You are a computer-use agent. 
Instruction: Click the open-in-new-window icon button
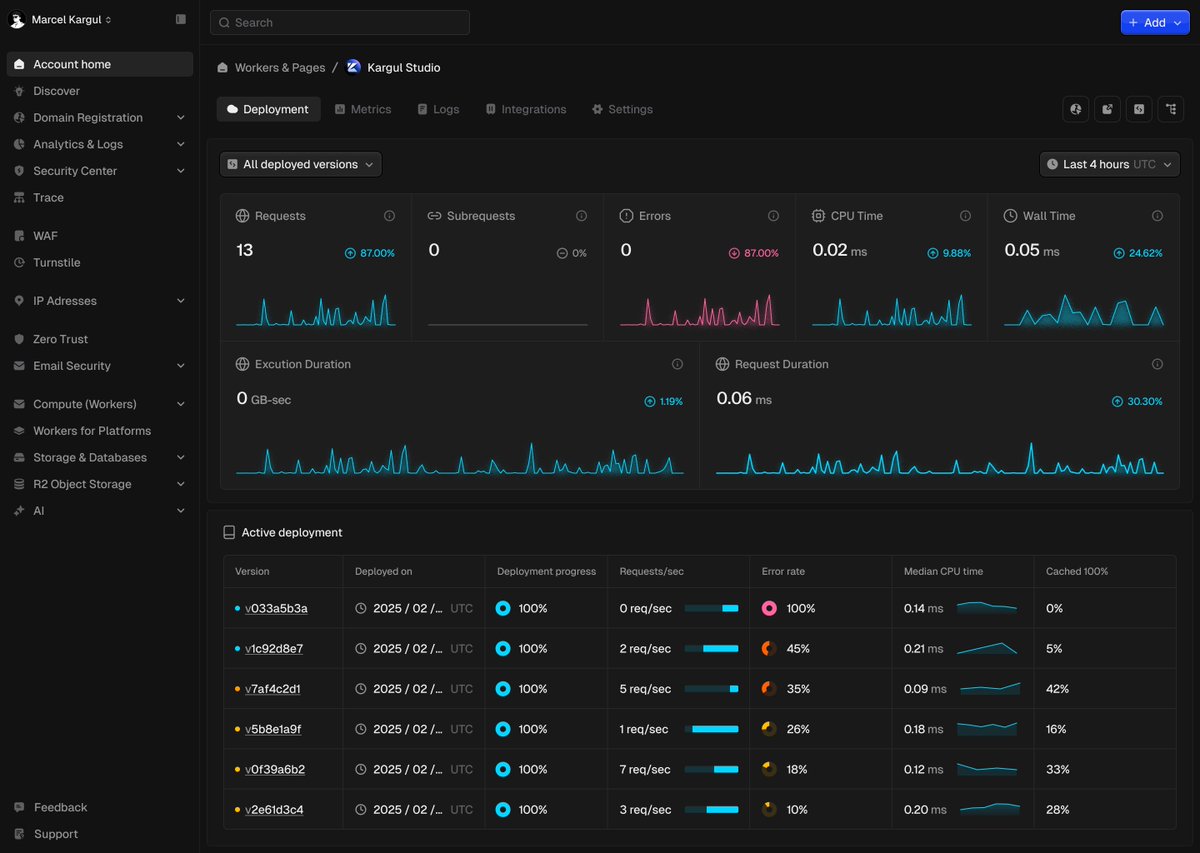[1107, 109]
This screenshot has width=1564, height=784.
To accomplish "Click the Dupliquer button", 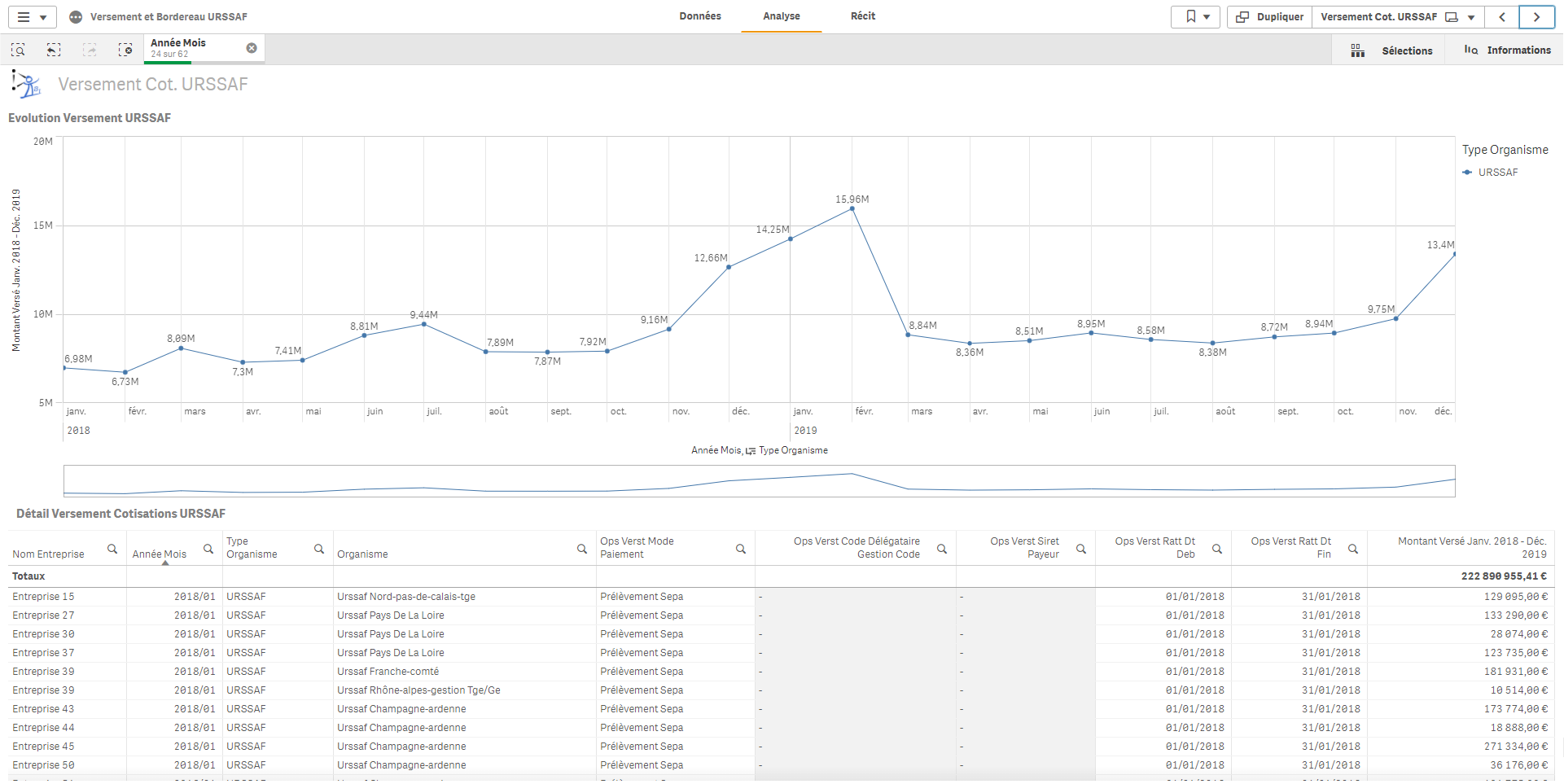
————————
— Exercise instructions —
Set down only the lines from the one with "This screenshot has width=1564, height=784." through the end of the entries, exactly as they appear, leaving out each picture.

— Answer section —
This screenshot has width=1564, height=784.
To accomplish "Click the Dupliquer button", 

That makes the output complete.